Collected data:
*** Block opens ***

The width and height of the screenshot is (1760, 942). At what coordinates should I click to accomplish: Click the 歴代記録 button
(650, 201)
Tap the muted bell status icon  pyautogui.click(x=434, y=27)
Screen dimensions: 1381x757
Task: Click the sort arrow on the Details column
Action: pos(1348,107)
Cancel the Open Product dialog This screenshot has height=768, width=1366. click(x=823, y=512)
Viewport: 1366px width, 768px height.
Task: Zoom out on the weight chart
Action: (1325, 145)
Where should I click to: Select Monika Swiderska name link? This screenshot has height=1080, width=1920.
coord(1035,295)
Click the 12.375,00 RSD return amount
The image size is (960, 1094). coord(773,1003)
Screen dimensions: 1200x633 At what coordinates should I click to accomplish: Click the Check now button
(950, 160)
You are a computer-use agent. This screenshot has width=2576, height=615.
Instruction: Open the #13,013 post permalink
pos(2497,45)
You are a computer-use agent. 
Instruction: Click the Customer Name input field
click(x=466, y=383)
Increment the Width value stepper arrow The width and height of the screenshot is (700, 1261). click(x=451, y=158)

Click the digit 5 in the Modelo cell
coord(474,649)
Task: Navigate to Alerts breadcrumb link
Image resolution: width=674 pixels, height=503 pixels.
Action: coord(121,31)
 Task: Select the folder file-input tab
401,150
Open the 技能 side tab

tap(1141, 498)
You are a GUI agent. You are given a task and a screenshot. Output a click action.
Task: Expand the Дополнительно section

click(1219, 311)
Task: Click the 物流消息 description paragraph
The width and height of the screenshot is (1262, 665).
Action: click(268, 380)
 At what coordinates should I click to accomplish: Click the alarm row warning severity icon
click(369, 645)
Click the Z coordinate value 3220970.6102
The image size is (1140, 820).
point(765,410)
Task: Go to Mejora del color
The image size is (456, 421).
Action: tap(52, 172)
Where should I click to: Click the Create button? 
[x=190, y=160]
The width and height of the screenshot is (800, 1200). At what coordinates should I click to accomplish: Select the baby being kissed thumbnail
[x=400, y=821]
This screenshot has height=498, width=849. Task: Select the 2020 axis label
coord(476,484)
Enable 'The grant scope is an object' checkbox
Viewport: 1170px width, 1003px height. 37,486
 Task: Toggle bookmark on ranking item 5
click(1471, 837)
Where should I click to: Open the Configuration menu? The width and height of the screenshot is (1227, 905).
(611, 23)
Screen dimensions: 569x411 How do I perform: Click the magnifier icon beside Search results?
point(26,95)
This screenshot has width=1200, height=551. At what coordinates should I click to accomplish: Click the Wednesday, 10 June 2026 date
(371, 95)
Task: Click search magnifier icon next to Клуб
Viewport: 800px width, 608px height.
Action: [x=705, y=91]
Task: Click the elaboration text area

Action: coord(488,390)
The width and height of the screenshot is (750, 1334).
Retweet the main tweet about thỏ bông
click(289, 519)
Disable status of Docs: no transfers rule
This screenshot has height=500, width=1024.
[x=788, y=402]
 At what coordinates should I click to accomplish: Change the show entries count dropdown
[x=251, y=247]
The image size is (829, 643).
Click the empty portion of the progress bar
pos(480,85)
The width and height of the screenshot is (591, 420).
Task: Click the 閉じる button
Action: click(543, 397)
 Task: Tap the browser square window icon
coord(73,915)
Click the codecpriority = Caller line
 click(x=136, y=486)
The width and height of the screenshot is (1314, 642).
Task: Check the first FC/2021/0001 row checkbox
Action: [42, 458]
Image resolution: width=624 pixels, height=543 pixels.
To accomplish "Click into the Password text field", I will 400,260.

*** Block closes ***

= Required action =
Write out each entry again, word for word.

= Task result =
The width and height of the screenshot is (1760, 942). At what coordinates should I click to accomplish: Click the 歴代記録 button
(650, 201)
Tap the muted bell status icon  pyautogui.click(x=434, y=27)
Screen dimensions: 1381x757
Task: Click the sort arrow on the Details column
Action: pos(1348,107)
Cancel the Open Product dialog This screenshot has height=768, width=1366. click(x=823, y=512)
Viewport: 1366px width, 768px height.
Task: Zoom out on the weight chart
Action: (1325, 145)
Where should I click to: Select Monika Swiderska name link? This screenshot has height=1080, width=1920.
coord(1035,295)
Click the 12.375,00 RSD return amount
The image size is (960, 1094). coord(773,1003)
Screen dimensions: 1200x633 At what coordinates should I click to accomplish: Click the Check now button
(950, 160)
You are a computer-use agent. This screenshot has width=2576, height=615.
Instruction: Open the #13,013 post permalink
pos(2497,45)
You are a computer-use agent. 
Instruction: Click the Customer Name input field
click(x=466, y=383)
Increment the Width value stepper arrow The width and height of the screenshot is (700, 1261). click(x=451, y=158)

Click the digit 5 in the Modelo cell
coord(474,649)
Task: Navigate to Alerts breadcrumb link
Image resolution: width=674 pixels, height=503 pixels.
Action: coord(121,31)
 Task: Select the folder file-input tab
401,150
Open the 技能 side tab

tap(1141, 498)
You are a GUI agent. You are given a task and a screenshot. Output a click action.
Task: Expand the Дополнительно section

click(1219, 311)
Task: Click the 物流消息 description paragraph
The width and height of the screenshot is (1262, 665).
Action: click(268, 380)
 At what coordinates should I click to accomplish: Click the alarm row warning severity icon
click(369, 645)
Click the Z coordinate value 3220970.6102
The image size is (1140, 820).
point(765,410)
Task: Go to Mejora del color
The image size is (456, 421).
Action: tap(52, 172)
Where should I click to: Click the Create button? 
[x=190, y=160]
The width and height of the screenshot is (800, 1200). At what coordinates should I click to accomplish: Select the baby being kissed thumbnail
[x=400, y=821]
This screenshot has height=498, width=849. Task: Select the 2020 axis label
coord(476,484)
Enable 'The grant scope is an object' checkbox
Viewport: 1170px width, 1003px height. 37,486
 Task: Toggle bookmark on ranking item 5
click(1471, 837)
Where should I click to: Open the Configuration menu? The width and height of the screenshot is (1227, 905).
(611, 23)
Screen dimensions: 569x411 How do I perform: Click the magnifier icon beside Search results?
point(26,95)
This screenshot has width=1200, height=551. At what coordinates should I click to accomplish: Click the Wednesday, 10 June 2026 date
(371, 95)
Task: Click search magnifier icon next to Клуб
Viewport: 800px width, 608px height.
Action: [x=705, y=91]
Task: Click the elaboration text area

Action: coord(488,390)
The width and height of the screenshot is (750, 1334).
Retweet the main tweet about thỏ bông
click(289, 519)
Disable status of Docs: no transfers rule
This screenshot has height=500, width=1024.
[x=788, y=402]
 At what coordinates should I click to accomplish: Change the show entries count dropdown
[x=251, y=247]
The image size is (829, 643).
Click the empty portion of the progress bar
pos(480,85)
The width and height of the screenshot is (591, 420).
Task: Click the 閉じる button
Action: click(543, 397)
 Task: Tap the browser square window icon
coord(73,915)
Click the codecpriority = Caller line
 click(x=136, y=486)
The width and height of the screenshot is (1314, 642).
Task: Check the first FC/2021/0001 row checkbox
Action: [42, 458]
Image resolution: width=624 pixels, height=543 pixels.
To accomplish "Click into the Password text field", I will 400,260.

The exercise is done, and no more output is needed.